Assignment
Beginning with the first entry, restate the data word for word and leave out the images.

Stored data entries:
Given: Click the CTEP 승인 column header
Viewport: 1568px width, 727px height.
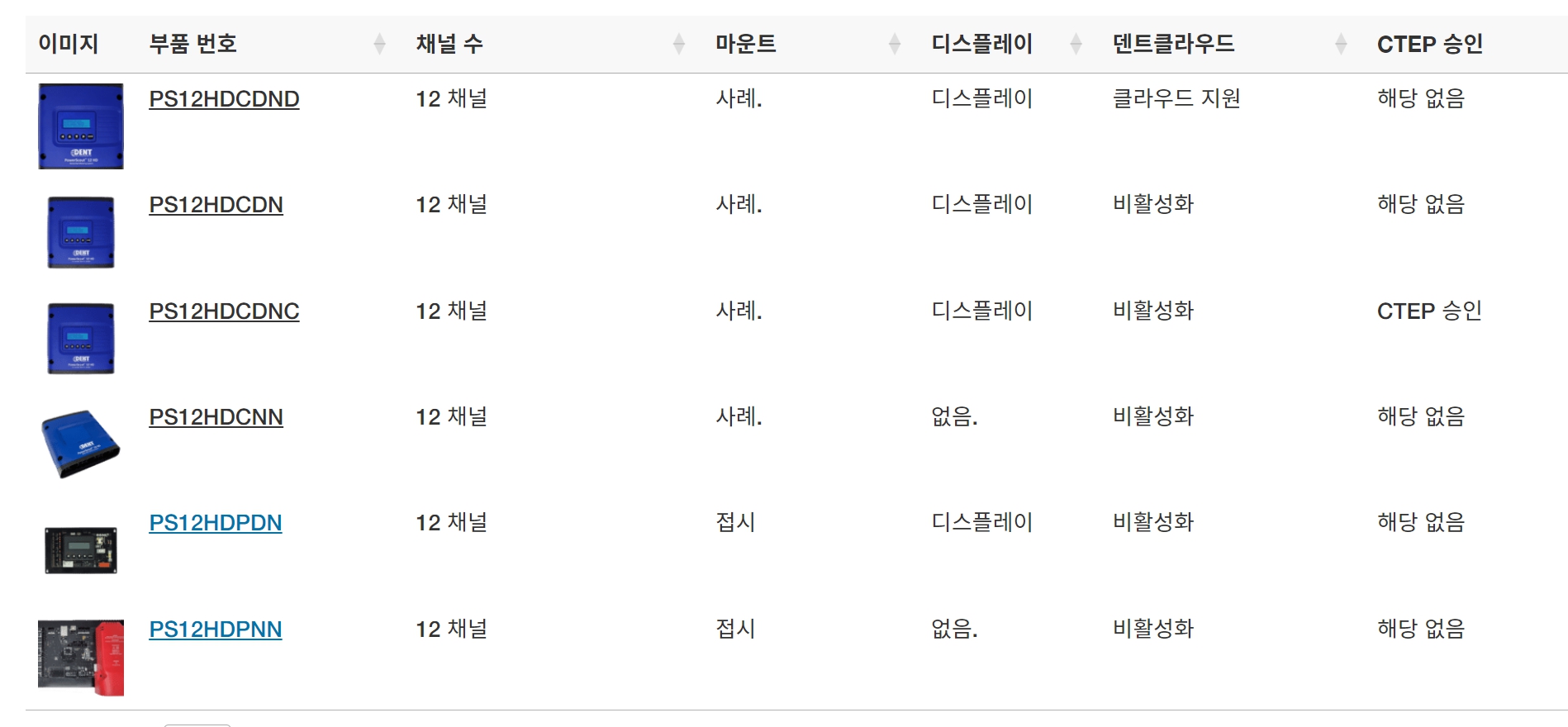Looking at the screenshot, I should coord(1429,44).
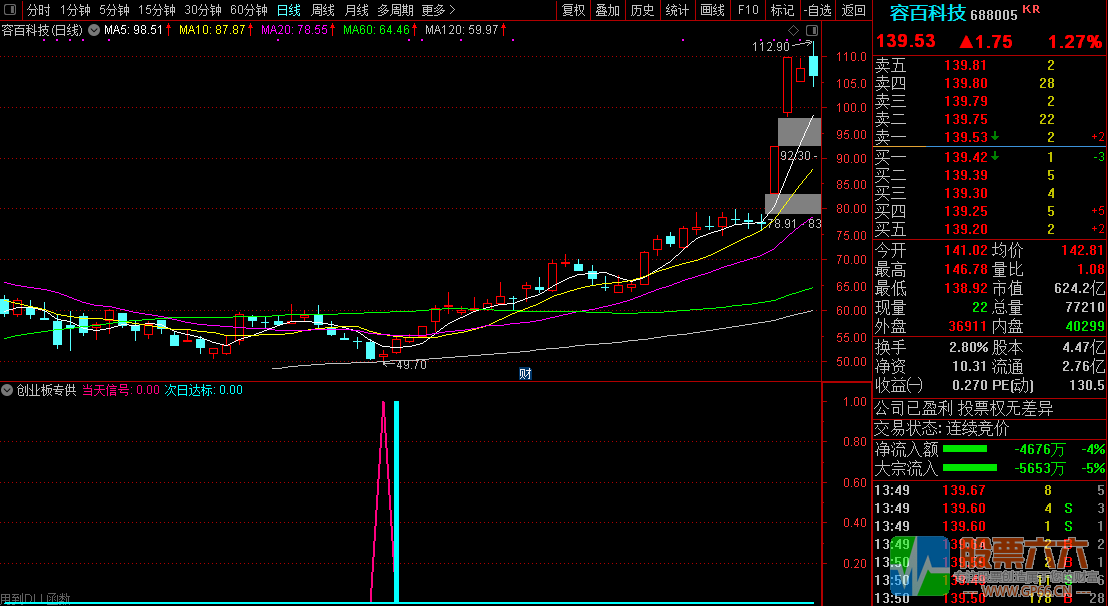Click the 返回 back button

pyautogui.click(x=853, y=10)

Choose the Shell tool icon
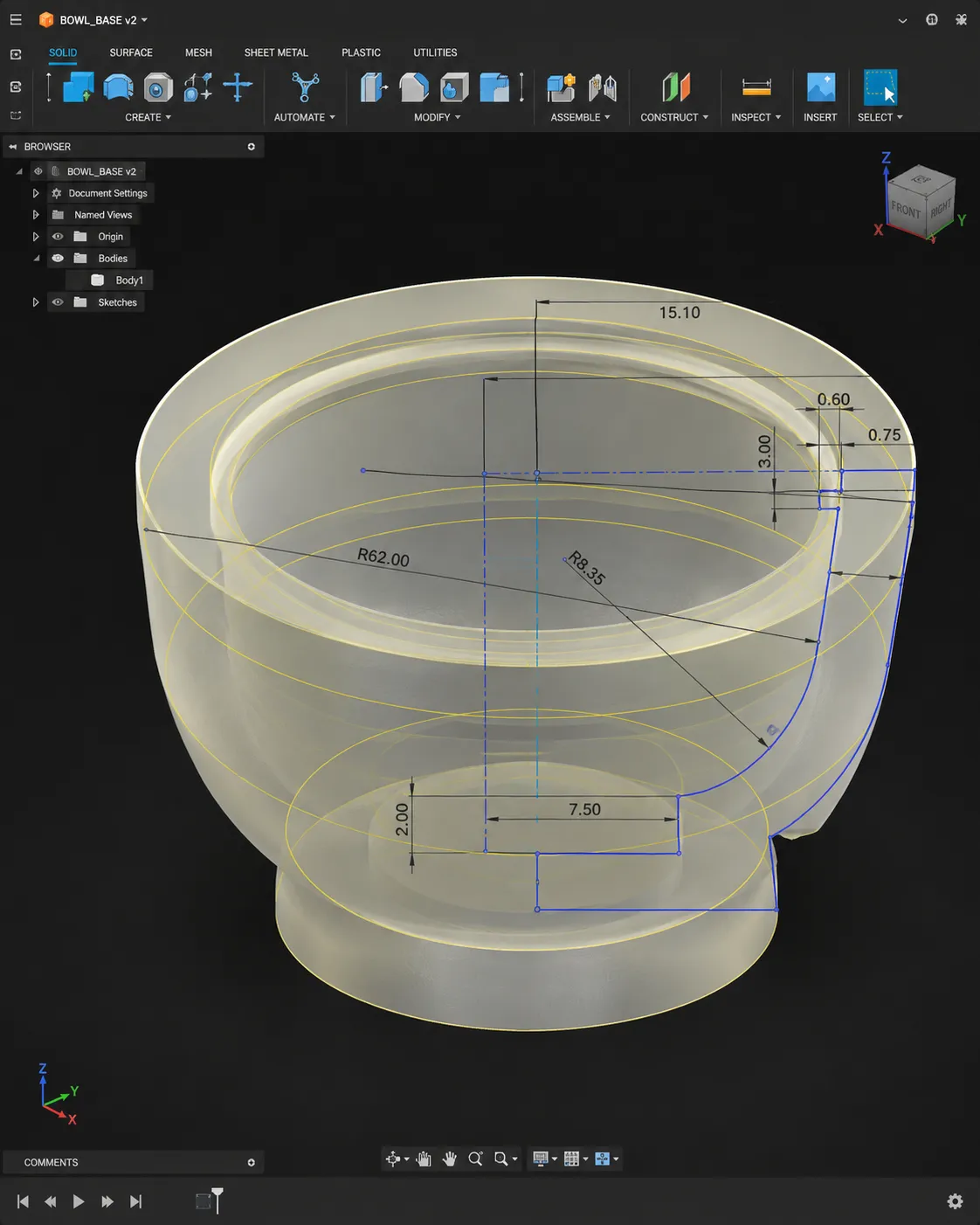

Your response
Given: Click the CTEP 승인 column header
Viewport: 1568px width, 727px height.
Looking at the screenshot, I should coord(1429,44).
Click the 返回 back button

pyautogui.click(x=853, y=10)

Choose the Shell tool icon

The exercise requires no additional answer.